Record extracts:
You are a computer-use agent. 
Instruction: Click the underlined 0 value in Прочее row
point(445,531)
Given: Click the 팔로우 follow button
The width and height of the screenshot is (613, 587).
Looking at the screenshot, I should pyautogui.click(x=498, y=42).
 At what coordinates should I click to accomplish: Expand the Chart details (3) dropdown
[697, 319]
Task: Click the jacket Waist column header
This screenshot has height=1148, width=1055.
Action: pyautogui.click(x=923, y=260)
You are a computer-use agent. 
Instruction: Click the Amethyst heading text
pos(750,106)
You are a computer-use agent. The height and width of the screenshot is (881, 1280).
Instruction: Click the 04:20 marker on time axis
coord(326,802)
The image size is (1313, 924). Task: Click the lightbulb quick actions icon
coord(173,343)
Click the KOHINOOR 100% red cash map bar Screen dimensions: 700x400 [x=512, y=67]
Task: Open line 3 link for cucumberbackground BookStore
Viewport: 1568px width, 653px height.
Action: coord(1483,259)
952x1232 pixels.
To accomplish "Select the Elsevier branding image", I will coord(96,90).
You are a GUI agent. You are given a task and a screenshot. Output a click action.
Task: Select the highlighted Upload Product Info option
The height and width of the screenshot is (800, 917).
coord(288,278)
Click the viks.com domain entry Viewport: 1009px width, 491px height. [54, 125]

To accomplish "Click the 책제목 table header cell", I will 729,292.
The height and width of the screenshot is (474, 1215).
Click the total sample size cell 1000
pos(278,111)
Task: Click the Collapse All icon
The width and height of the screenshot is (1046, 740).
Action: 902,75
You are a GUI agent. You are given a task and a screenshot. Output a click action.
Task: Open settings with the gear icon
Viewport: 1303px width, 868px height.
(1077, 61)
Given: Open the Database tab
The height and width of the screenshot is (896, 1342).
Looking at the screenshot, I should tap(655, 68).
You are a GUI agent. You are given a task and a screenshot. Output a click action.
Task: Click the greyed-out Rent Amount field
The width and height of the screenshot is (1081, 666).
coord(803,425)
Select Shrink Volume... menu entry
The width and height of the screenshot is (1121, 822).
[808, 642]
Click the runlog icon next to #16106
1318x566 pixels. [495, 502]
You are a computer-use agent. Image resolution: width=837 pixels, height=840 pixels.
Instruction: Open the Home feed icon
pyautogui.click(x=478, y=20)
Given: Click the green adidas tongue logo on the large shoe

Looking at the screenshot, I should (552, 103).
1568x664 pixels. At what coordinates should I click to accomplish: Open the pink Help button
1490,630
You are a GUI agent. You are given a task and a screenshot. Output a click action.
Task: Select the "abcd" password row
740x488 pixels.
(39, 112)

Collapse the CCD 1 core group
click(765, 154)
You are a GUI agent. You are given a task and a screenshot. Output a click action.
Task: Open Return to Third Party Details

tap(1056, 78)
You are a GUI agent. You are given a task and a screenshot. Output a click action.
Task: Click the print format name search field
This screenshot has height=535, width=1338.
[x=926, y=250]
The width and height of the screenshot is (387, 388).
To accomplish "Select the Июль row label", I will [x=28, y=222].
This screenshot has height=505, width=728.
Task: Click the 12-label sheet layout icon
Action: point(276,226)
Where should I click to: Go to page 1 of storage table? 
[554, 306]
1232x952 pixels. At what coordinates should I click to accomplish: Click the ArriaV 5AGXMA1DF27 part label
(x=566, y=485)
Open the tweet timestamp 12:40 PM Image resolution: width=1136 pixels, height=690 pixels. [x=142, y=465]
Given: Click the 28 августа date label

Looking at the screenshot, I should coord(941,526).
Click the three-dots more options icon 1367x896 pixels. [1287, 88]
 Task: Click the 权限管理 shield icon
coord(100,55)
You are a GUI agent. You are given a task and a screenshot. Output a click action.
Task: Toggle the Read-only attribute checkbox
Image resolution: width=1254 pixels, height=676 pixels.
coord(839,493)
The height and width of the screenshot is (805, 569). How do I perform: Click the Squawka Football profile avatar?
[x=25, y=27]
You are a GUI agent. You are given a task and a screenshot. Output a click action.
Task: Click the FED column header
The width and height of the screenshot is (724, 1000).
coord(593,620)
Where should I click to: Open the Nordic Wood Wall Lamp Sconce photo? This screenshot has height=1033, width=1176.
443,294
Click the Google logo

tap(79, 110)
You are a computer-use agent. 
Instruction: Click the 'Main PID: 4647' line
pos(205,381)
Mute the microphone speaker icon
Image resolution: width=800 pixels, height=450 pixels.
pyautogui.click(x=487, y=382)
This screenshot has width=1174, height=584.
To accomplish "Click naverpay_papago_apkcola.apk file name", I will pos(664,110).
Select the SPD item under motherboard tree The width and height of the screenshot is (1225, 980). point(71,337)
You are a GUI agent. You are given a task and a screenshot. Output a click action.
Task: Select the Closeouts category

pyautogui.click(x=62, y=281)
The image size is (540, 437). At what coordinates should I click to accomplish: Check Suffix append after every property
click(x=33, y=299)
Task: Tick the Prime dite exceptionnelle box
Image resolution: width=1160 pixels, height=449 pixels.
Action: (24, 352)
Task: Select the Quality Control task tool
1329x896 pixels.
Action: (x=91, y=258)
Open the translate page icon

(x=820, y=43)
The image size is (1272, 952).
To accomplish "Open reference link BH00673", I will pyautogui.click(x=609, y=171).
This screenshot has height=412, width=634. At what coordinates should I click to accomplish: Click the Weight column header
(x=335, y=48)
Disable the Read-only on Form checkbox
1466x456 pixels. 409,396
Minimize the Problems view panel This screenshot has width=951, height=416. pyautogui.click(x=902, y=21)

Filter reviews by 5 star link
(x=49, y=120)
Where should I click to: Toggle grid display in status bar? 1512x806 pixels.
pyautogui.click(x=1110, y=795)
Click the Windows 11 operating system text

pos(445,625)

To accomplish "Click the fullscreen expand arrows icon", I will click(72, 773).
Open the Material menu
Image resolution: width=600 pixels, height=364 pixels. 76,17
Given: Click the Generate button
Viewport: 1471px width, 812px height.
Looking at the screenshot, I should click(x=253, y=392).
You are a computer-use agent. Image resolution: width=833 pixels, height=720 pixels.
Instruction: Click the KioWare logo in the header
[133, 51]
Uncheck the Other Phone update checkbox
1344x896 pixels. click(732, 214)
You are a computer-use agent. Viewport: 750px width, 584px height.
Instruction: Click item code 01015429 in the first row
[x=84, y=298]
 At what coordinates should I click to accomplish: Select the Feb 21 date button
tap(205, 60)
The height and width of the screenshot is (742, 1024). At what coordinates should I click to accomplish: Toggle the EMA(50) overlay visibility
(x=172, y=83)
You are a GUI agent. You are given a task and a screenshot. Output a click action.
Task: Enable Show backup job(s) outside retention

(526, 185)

Task brief: The listing above is to be transcribed exactly. Include every line.

Result of the task:
You are a computer-use agent. 
Instruction: Click the underlined 0 value in Прочее row
point(445,531)
Given: Click the 팔로우 follow button
The width and height of the screenshot is (613, 587).
Looking at the screenshot, I should pyautogui.click(x=498, y=42).
 At what coordinates should I click to accomplish: Expand the Chart details (3) dropdown
[697, 319]
Task: Click the jacket Waist column header
This screenshot has height=1148, width=1055.
Action: pyautogui.click(x=923, y=260)
You are a computer-use agent. 
Instruction: Click the Amethyst heading text
pos(750,106)
You are a computer-use agent. The height and width of the screenshot is (881, 1280).
Instruction: Click the 04:20 marker on time axis
coord(326,802)
The image size is (1313, 924). Task: Click the lightbulb quick actions icon
coord(173,343)
Click the KOHINOOR 100% red cash map bar Screen dimensions: 700x400 [x=512, y=67]
Task: Open line 3 link for cucumberbackground BookStore
Viewport: 1568px width, 653px height.
Action: coord(1483,259)
952x1232 pixels.
To accomplish "Select the Elsevier branding image", I will coord(96,90).
You are a GUI agent. You are given a task and a screenshot. Output a click action.
Task: Select the highlighted Upload Product Info option
The height and width of the screenshot is (800, 917).
coord(288,278)
Click the viks.com domain entry Viewport: 1009px width, 491px height. [54, 125]

To accomplish "Click the 책제목 table header cell", I will 729,292.
The height and width of the screenshot is (474, 1215).
Click the total sample size cell 1000
pos(278,111)
Task: Click the Collapse All icon
The width and height of the screenshot is (1046, 740).
Action: 902,75
You are a GUI agent. You are given a task and a screenshot. Output a click action.
Task: Open settings with the gear icon
Viewport: 1303px width, 868px height.
(1077, 61)
Given: Open the Database tab
The height and width of the screenshot is (896, 1342).
Looking at the screenshot, I should tap(655, 68).
You are a GUI agent. You are given a task and a screenshot. Output a click action.
Task: Click the greyed-out Rent Amount field
The width and height of the screenshot is (1081, 666).
coord(803,425)
Select Shrink Volume... menu entry
The width and height of the screenshot is (1121, 822).
[808, 642]
Click the runlog icon next to #16106
1318x566 pixels. [495, 502]
You are a computer-use agent. Image resolution: width=837 pixels, height=840 pixels.
Instruction: Open the Home feed icon
pyautogui.click(x=478, y=20)
Given: Click the green adidas tongue logo on the large shoe

Looking at the screenshot, I should (552, 103).
1568x664 pixels. At what coordinates should I click to accomplish: Open the pink Help button
1490,630
You are a GUI agent. You are given a task and a screenshot. Output a click action.
Task: Select the "abcd" password row
740x488 pixels.
(39, 112)

Collapse the CCD 1 core group
click(765, 154)
You are a GUI agent. You are given a task and a screenshot. Output a click action.
Task: Open Return to Third Party Details

tap(1056, 78)
You are a GUI agent. You are given a task and a screenshot. Output a click action.
Task: Click the print format name search field
This screenshot has height=535, width=1338.
[x=926, y=250]
The width and height of the screenshot is (387, 388).
To accomplish "Select the Июль row label", I will [x=28, y=222].
This screenshot has height=505, width=728.
Task: Click the 12-label sheet layout icon
Action: point(276,226)
Where should I click to: Go to page 1 of storage table? 
[554, 306]
1232x952 pixels. At what coordinates should I click to accomplish: Click the ArriaV 5AGXMA1DF27 part label
(x=566, y=485)
Open the tweet timestamp 12:40 PM Image resolution: width=1136 pixels, height=690 pixels. [x=142, y=465]
Given: Click the 28 августа date label

Looking at the screenshot, I should coord(941,526).
Click the three-dots more options icon 1367x896 pixels. [1287, 88]
 Task: Click the 权限管理 shield icon
coord(100,55)
You are a GUI agent. You are given a task and a screenshot. Output a click action.
Task: Toggle the Read-only attribute checkbox
Image resolution: width=1254 pixels, height=676 pixels.
coord(839,493)
The height and width of the screenshot is (805, 569). How do I perform: Click the Squawka Football profile avatar?
[x=25, y=27]
You are a GUI agent. You are given a task and a screenshot. Output a click action.
Task: Click the FED column header
The width and height of the screenshot is (724, 1000).
coord(593,620)
Where should I click to: Open the Nordic Wood Wall Lamp Sconce photo? This screenshot has height=1033, width=1176.
443,294
Click the Google logo

tap(79, 110)
You are a computer-use agent. 
Instruction: Click the 'Main PID: 4647' line
pos(205,381)
Mute the microphone speaker icon
Image resolution: width=800 pixels, height=450 pixels.
pyautogui.click(x=487, y=382)
This screenshot has width=1174, height=584.
To accomplish "Click naverpay_papago_apkcola.apk file name", I will pos(664,110).
Select the SPD item under motherboard tree The width and height of the screenshot is (1225, 980). point(71,337)
You are a GUI agent. You are given a task and a screenshot. Output a click action.
Task: Select the Closeouts category

pyautogui.click(x=62, y=281)
The image size is (540, 437). At what coordinates should I click to accomplish: Check Suffix append after every property
click(x=33, y=299)
Task: Tick the Prime dite exceptionnelle box
Image resolution: width=1160 pixels, height=449 pixels.
Action: (24, 352)
Task: Select the Quality Control task tool
1329x896 pixels.
Action: (x=91, y=258)
Open the translate page icon

(x=820, y=43)
The image size is (1272, 952).
To accomplish "Open reference link BH00673", I will pyautogui.click(x=609, y=171).
This screenshot has height=412, width=634. At what coordinates should I click to accomplish: Click the Weight column header
(x=335, y=48)
Disable the Read-only on Form checkbox
1466x456 pixels. 409,396
Minimize the Problems view panel This screenshot has width=951, height=416. pyautogui.click(x=902, y=21)

Filter reviews by 5 star link
(x=49, y=120)
Where should I click to: Toggle grid display in status bar? 1512x806 pixels.
pyautogui.click(x=1110, y=795)
Click the Windows 11 operating system text

pos(445,625)

To accomplish "Click the fullscreen expand arrows icon", I will click(72, 773).
Open the Material menu
Image resolution: width=600 pixels, height=364 pixels. 76,17
Given: Click the Generate button
Viewport: 1471px width, 812px height.
Looking at the screenshot, I should click(x=253, y=392).
You are a computer-use agent. Image resolution: width=833 pixels, height=720 pixels.
Instruction: Click the KioWare logo in the header
[133, 51]
Uncheck the Other Phone update checkbox
1344x896 pixels. click(732, 214)
You are a computer-use agent. Viewport: 750px width, 584px height.
Instruction: Click item code 01015429 in the first row
[x=84, y=298]
 At what coordinates should I click to accomplish: Select the Feb 21 date button
tap(205, 60)
The height and width of the screenshot is (742, 1024). At what coordinates should I click to accomplish: Toggle the EMA(50) overlay visibility
(x=172, y=83)
You are a GUI agent. You are given a task and a screenshot. Output a click action.
Task: Enable Show backup job(s) outside retention

(526, 185)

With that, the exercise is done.